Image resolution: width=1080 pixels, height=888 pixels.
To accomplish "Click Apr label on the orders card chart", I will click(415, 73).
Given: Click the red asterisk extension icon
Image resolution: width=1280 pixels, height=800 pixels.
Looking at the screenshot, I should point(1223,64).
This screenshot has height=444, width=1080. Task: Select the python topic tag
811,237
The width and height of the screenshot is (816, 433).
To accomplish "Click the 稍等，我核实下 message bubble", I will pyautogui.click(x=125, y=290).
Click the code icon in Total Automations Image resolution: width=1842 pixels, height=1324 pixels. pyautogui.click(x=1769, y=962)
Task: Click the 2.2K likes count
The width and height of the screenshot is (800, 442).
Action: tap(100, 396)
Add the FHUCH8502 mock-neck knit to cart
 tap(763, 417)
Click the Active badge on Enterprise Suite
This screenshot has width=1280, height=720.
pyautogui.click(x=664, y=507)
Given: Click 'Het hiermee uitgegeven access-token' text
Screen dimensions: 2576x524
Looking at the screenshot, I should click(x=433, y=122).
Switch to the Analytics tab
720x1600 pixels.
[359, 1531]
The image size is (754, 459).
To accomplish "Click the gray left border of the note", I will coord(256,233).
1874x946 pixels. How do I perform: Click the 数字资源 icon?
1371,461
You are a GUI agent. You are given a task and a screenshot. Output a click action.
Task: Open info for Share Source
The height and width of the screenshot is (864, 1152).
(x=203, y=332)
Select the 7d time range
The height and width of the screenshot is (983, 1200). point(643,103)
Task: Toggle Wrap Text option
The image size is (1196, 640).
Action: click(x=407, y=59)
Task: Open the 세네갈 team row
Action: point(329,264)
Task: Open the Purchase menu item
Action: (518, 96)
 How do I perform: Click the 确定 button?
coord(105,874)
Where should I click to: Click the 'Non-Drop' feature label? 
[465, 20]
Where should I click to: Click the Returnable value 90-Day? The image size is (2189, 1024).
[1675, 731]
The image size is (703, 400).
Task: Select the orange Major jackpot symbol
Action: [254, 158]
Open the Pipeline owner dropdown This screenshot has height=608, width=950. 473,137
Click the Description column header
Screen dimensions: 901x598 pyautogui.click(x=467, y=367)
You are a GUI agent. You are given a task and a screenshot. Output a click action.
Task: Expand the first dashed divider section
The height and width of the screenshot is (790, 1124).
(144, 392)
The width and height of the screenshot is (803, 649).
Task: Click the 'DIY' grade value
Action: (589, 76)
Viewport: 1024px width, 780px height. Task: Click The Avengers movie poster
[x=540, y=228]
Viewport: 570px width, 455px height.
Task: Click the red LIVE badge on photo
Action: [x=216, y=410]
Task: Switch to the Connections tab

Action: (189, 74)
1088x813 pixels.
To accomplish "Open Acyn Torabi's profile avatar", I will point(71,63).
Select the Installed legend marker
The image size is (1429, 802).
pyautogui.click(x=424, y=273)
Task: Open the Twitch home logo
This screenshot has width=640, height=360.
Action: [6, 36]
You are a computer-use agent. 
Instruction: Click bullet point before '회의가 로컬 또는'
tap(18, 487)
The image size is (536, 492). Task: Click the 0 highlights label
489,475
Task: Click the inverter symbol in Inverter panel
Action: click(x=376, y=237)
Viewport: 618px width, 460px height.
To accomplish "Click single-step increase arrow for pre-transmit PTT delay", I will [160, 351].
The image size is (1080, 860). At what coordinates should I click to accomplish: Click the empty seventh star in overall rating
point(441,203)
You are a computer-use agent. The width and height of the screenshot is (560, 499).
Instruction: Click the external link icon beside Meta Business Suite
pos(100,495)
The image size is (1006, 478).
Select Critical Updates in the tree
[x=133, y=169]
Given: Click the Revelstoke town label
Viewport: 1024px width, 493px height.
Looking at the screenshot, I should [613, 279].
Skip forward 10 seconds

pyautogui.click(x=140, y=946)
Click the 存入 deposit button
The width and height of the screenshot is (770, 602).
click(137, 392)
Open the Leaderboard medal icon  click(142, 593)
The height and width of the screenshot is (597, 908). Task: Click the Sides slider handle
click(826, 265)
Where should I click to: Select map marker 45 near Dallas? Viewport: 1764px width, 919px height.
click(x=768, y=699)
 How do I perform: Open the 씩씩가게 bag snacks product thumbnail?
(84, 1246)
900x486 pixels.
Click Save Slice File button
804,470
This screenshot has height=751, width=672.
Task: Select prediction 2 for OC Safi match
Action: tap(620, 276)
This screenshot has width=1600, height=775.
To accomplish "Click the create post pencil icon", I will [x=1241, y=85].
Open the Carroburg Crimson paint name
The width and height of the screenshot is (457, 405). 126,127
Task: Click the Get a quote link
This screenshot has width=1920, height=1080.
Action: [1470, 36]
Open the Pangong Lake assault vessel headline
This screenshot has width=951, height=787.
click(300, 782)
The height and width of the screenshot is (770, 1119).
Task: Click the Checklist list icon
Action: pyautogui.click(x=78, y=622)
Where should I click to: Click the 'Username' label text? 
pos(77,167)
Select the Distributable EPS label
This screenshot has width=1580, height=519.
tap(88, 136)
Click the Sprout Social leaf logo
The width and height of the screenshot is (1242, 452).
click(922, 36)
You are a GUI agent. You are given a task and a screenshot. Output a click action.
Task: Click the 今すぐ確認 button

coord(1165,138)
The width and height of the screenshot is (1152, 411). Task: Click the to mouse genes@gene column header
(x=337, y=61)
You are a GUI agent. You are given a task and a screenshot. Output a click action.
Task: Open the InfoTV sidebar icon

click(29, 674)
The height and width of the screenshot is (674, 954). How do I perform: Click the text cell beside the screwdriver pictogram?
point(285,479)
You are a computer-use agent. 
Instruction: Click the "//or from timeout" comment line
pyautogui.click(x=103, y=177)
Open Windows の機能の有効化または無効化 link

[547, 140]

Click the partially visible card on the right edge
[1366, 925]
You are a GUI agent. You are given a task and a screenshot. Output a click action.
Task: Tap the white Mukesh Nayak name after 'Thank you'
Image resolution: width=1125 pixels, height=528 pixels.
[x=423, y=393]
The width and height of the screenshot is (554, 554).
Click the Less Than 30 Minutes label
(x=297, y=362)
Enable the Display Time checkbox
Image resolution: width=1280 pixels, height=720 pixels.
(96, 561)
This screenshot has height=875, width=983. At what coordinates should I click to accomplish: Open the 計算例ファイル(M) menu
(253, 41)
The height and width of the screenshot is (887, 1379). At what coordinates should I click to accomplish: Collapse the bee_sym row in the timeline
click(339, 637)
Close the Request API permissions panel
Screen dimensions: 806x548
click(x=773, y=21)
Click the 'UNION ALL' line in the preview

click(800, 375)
# # # # #
▸ Your instructions:
Copy each line of the listing that contains "logo".

▸ Task response:
Task: Open the Twitch home logo
Click the Sprout Social leaf logo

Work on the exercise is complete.